K-RAS transformation in prostate epithelial cell overcomes H 2O 2-induced apoptosis via upregulation of gamma-glutamyltransferase-2

Abstract

The anti-apoptotic oncogene K-RAS is hypothesized to increase the antioxidant status of cells, thereby protecting them from generation of reactive oxygen species (ROS). Therefore, we examined whether K-RAS overcomes hydrogen peroxide (H 2O 2)-mediated apoptosis in the human fetal prostate epithelial cell 267B1. In this study, we found that treatment of 267B1 cells with H 2O 2 resulted in significant reduction of cell growth, which was associated with cytochrome-c release and caspase-3 activation. However, mutated K-RAS transformation (268B1/K-RAS) rendered 267B1 cells reduction of the resistance to H 2O 2-induced apoptosis through suppression of ROS generation. In addition, we analyzed profiling of gene expression in K-RAS transformation and found that gamma-glutamyltransferase 2 (GGT2) most highly expressed. Transient knockdown of K-RAS resulted in a significant downregulation of GGT gene expression. We also revealed that expression of GGT2 gene is closely regulated by the ERK signal pathway in 267B1/K-RAS cells.

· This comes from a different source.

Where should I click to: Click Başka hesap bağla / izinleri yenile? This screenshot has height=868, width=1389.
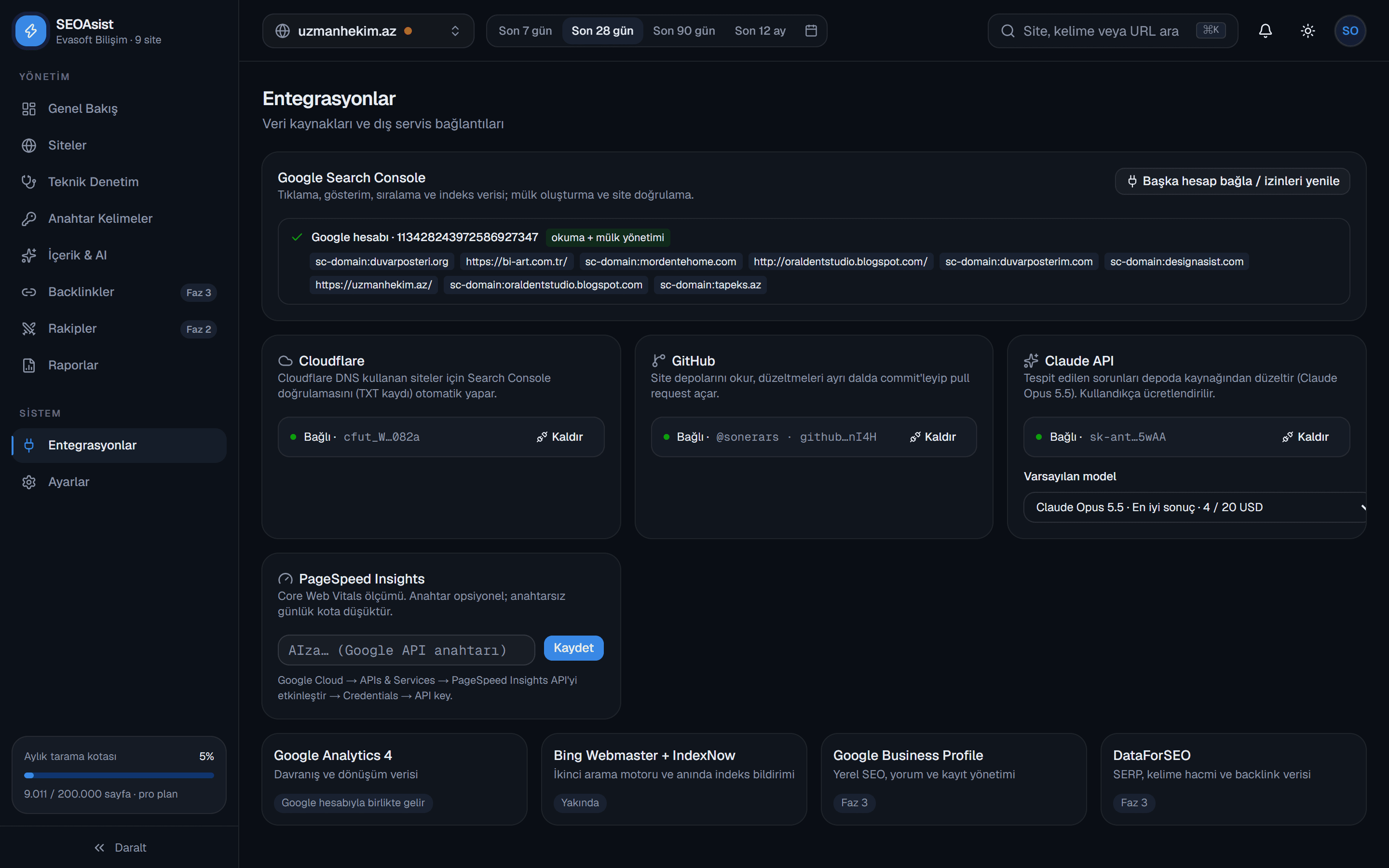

In addition, the anti-apoptotic effect of mutated K-RAS was attenuated by treatment with GGT2 RNA interference through inhibition of ROS generation, suggesting that mutated K-RAS mediates resistance to H 2O 2-induced apoptosis through GGT2 activation. These results importantly provide mechanistic insights on the anti-apoptotic activity of mutated K-RAS.